All in outside: What it means to be ‘all in’

“There’s something really special about being associated with Mountain Challenge,” recalled Maryville College alumna and former Mountain Challenge staff Jeanna Stewart.

That “something” can be hard to put into words, so Stewart describes it best through her life, much of which she credits to her experience with Mountain Challenge at Maryville College.

The 1999 MC graduate is now a successful regional director with Family Promise National, which is a nonprofit organization that provides resources for homeless families. Both Mountain Challenge and MC, she said taught her the importance of giving back to the community and helping others, leading her into a fulfilling professional life in social service and gratifying personal life filled with passion and adventure.
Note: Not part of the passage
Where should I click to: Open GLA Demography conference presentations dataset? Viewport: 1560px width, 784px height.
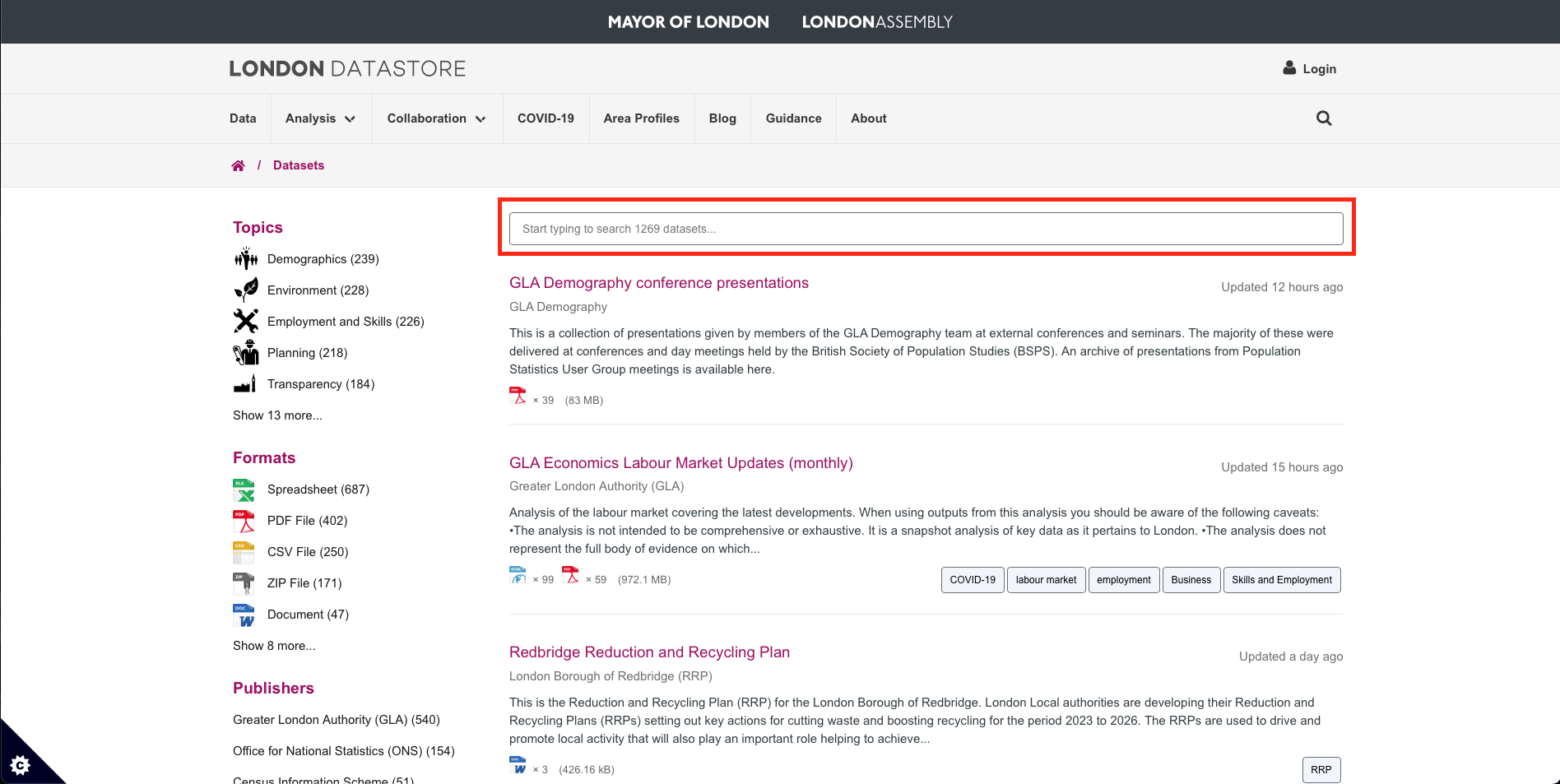(x=658, y=283)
Stewart became “enamored” with Mountain Challenge after her freshman orientation and shortly after joined the staff. She fell in love not only with the outdoors, but also with the people, stories, and positivity, which she found herself surrounded with:

“I love that Mountain Challenge is an instant community. Once you’re in, you’re in. There are so many interesting people that pass through the doors at Crawford House and many of them have incredible stories to share,” she said.

Stewart has some stories of her own, many of them wild and memorable, from her time at Mountain Challenge. One instance in particular from her first Mountain Challenge spring break bicycle trip poignantly and bluntly illustrates the notion being “all in.”

Stewart recalled her naiveté when it came to cycling and insisted on wearing underwear underneath her bike shorts, which most cyclists avoid because of rashes and general discomfort. After a few hours one day, Stewart promptly went into a gas station and took them off.

She emerged, panties triumphantly in hand, and proudly announced to the group: “They’re coming off! You guys were right!” And into the trash they went.

Perhaps, though, the most profound influence Mountain Challenge had on Stewart’s life was the importance of personal reflection and pursuit. “The most important thing Mountain Challenge has taught me is how to live life…and not know the difference between working and playing.”

That mantra has guided Stewart’s personal hobbies, which include an array of outdoor activities, including trail running, road biking, rock climbing, working in the yard and doing anything else that gets her “outside and sweaty.”

When she is not scaling a mountainside in one form or another, Stewart enjoys pursuing her creative side, most recently through glass blowing. She also loves spending time with friends and family, which includes her two dogs, Gabby and Pedro.

Though she has not been actively involved with Mountain Challenge in years, she feels like she has never left. After moving to Maryville last year, Stewart now has an office in Crawford House, which she says has been a fantastic work environment for her.

“It’s great being around such positive and healthy, both physically and emotionally, people,” Stewart said.

After being reeled in as a freshman in 1995, Jeanna Stewart continues to embody the spirit of what it means to be a part of the Mountain Challenge family, to be “all in” when it comes to all areas of one’s life.